When we were in Bridgend I checked all the local papers at the local Record Office for mentions of his death but I couldn’t find any.

We visited the street mentioned in the 1911 census but only half of the street survived, the wrong half, of course!

After his death his medals must have been sent to his father as they were eventually passed down to me along with a couple of his army photographs, his cap badge and a name badge.

His First World War Army records were destroyed so this is the only information I have about him. I suppose a lot of people must have people like this in their family whose lives were cut short by war. I just find it so frustrating that I can’t find any information about him.

 

Cole, William St Clair (1853-1924)

I was so excited that someone found my blog searching for William St Clair Cole. I think this is a really unusual name and is one of my ancestors so I was quite sad that they didn’t leave a comment. I thought I would add a post about him in case they come back!

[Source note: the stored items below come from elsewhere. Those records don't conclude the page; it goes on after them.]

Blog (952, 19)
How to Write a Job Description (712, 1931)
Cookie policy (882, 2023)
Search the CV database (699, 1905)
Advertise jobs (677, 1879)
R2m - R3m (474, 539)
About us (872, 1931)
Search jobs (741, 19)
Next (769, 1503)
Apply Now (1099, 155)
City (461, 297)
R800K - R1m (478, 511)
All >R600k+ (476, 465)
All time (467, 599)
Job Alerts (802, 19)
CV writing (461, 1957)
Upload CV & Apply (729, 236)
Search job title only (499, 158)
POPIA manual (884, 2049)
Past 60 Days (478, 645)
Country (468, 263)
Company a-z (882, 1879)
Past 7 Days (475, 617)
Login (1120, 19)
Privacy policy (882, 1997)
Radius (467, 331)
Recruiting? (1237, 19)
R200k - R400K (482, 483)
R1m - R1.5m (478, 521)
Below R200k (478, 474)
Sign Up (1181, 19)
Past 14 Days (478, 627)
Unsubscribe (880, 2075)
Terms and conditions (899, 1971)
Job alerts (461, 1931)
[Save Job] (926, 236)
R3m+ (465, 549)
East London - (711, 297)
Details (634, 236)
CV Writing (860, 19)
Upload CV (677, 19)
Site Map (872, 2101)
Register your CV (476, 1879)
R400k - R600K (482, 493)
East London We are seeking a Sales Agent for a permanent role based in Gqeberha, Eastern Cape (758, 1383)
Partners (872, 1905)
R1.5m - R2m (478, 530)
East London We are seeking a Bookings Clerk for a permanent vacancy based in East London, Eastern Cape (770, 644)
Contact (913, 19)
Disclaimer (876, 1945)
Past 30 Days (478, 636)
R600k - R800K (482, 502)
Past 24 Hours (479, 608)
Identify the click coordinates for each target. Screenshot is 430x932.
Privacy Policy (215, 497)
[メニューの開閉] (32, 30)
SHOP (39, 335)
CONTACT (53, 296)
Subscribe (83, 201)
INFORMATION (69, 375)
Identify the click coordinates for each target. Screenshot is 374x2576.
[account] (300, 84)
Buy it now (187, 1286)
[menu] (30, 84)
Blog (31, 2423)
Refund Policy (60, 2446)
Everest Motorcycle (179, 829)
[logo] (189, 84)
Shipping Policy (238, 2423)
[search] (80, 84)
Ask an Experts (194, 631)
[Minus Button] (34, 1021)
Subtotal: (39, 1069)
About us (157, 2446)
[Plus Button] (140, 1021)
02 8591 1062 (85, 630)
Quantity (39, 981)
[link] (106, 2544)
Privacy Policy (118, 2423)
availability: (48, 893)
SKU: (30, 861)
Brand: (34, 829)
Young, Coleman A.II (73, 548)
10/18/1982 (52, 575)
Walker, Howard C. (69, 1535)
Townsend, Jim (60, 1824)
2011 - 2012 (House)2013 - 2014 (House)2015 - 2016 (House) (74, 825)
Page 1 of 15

William St Clair Cole was born in 1853 in Cape Town, the Cape of Good Hope, South Africa. His parents were Robert Cole, a Clerk in Holy Orders and Charlotte Cole.

Married Blanche Elizabeth Young on the 23 December 1880 at the Parish Church, Fareham, Southampton.

1881 census: Bank Clerk, 5 Peninsular Terrace, Southampton St Mary

1883 son Robert Mansel S Cole born

1887 daughter Gertrude Cole born

1891 census: 37 Osborn Road, St Denys, Southampton

1892 married Maria Mary Brown, in Paddington, London

1894 daughter Rita St Clair Cole born

1901 census: 8 Anglesea Road, Shirley, Southampton

1902 Kelly’s Directory lists him at 260 Shirley Road, Southampton

1911 census: Bank Clerk, 21 Beach Grove, Liscard, Chesire (wife listed as mentally affected)

Died 1924, Birkenhead, Cheshire

 

Could possible check The London Probate Registry to see if he left a will?